On PC, Surgeon Simulator takes the precision advantage of mouse and keyboard to a ridiculous level, with deliberately fiddly controls for individual fingers as you muddle your way through complex operations; the result is often a gory disaster. This has been simplified a little for the PS4 controller — and the iPad before it — but Surgeon Simulator: Anniversary Edition is still brutally difficult. While the system is consistent enough that I can imagine someone getting good at the game, that would take a lot more effort than most people are going to put in.

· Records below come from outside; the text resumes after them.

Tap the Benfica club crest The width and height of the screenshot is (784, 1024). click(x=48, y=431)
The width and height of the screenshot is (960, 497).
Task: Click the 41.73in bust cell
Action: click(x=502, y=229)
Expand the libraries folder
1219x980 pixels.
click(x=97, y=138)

You can control your virtual hand’s position in one of two ways; tilting the controller, which feels natural but often leads to inadvertent slips, or the right analog stick, which is a little more precise but less intuitive. The finger controls are streamlined to one button for the index and thumb with another for the rest of the grip, but that doesn’t make it much easier to avoid stabbing yourself with a psychedelic syringe or dropping a buzzsaw into your unfortunate patient’s ribcage. There is, for the first time, a co-op mode, which could either bring two people together to share in the joy of advanced medical care or considerably raise the risk of catastrophe.

'Surgeon Simulator' is less game than chaotic party trick

I had one obvious question when playing Surgeon Simulator on PS4: why no support for the PlayStation Move controller? After all, if there’s one thing that Sony’s Wii remote-style stick does well, it’s tracking the position of your arm in space; it has the potential to be the easiest and most intuitive control scheme yet. But maybe that’s the point — Surgeon Simulator is less game than chaotic party trick, where failing is half the fun whether you’re playing or watching. Giving it better controls would be like adding joystick support to QWOP.

The field of remote surgery is accelerating all the time, but I really hope the surgeons involved have better tools than a mouse or PS4 controller. On that level, at least, Surgeon Simulator: Anniversary Edition is a successful port of the PC game.

Surgeon Simulator: Anniversary Edition is out now on PlayStation 4 for $12.99.